| What is expected |
Give again, word for word, every line in the entries below from the line with "Given: Select the Account Details tab" up to and including the line with "Viewport: 724px width, 1568px height.", and no other line.

*** Provided material ***

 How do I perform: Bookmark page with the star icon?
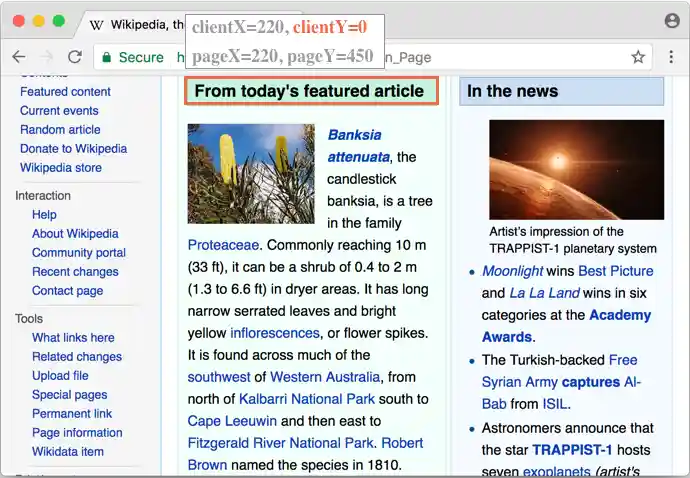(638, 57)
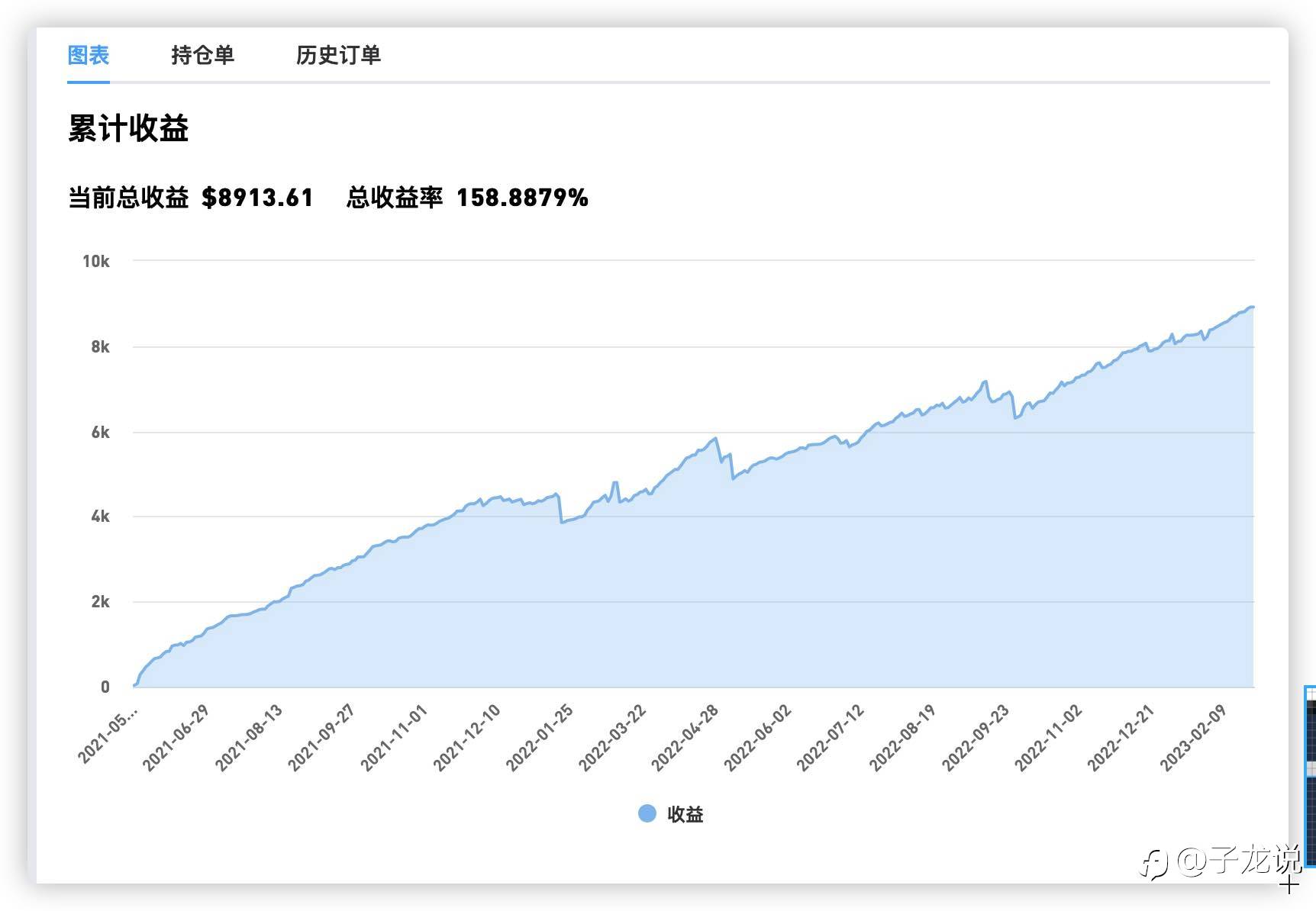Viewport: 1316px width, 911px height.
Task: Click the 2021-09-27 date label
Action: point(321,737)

*** End of Provided material ***
*** Provided material ***

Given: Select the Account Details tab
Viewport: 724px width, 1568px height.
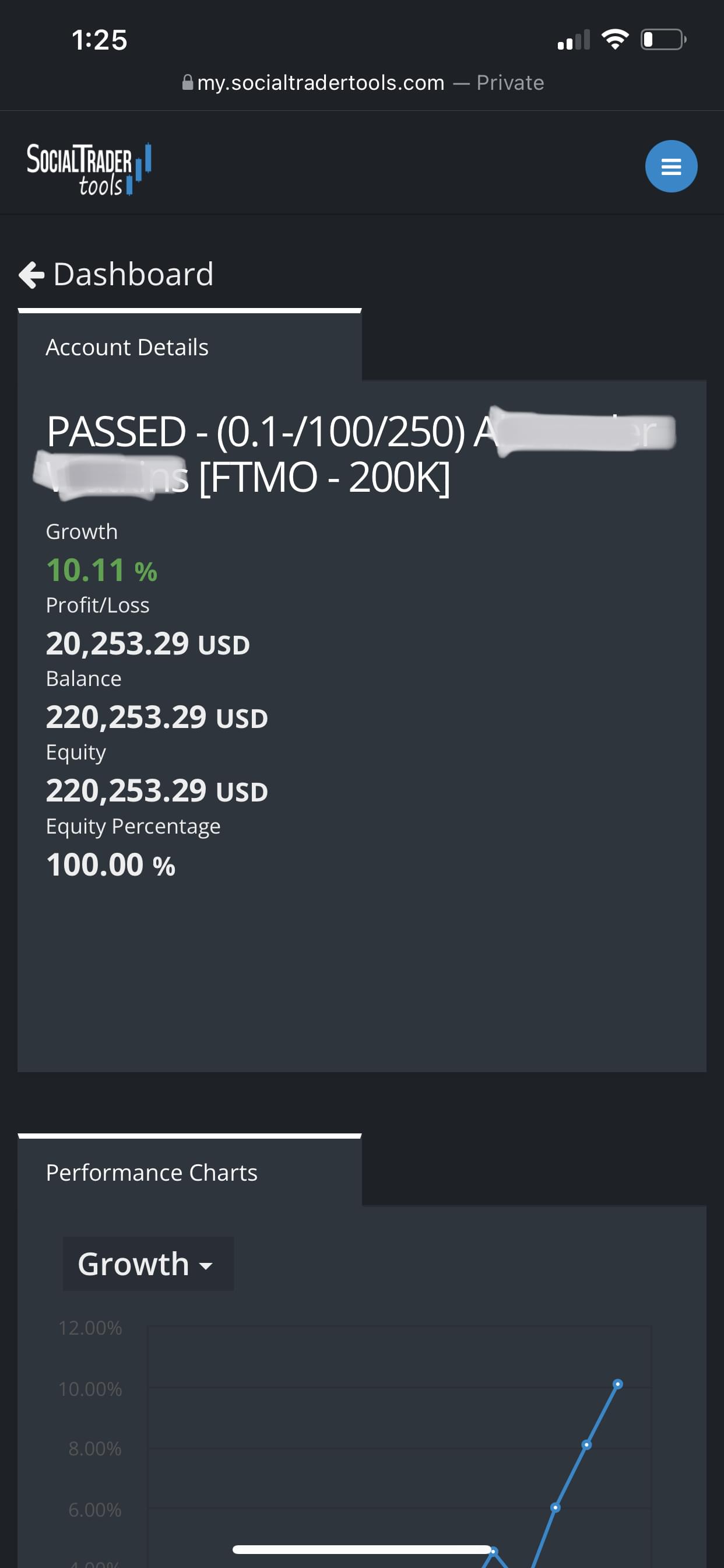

*** End of Provided material ***

| Response to the exercise |
Given: Select the Account Details tab
Viewport: 724px width, 1568px height.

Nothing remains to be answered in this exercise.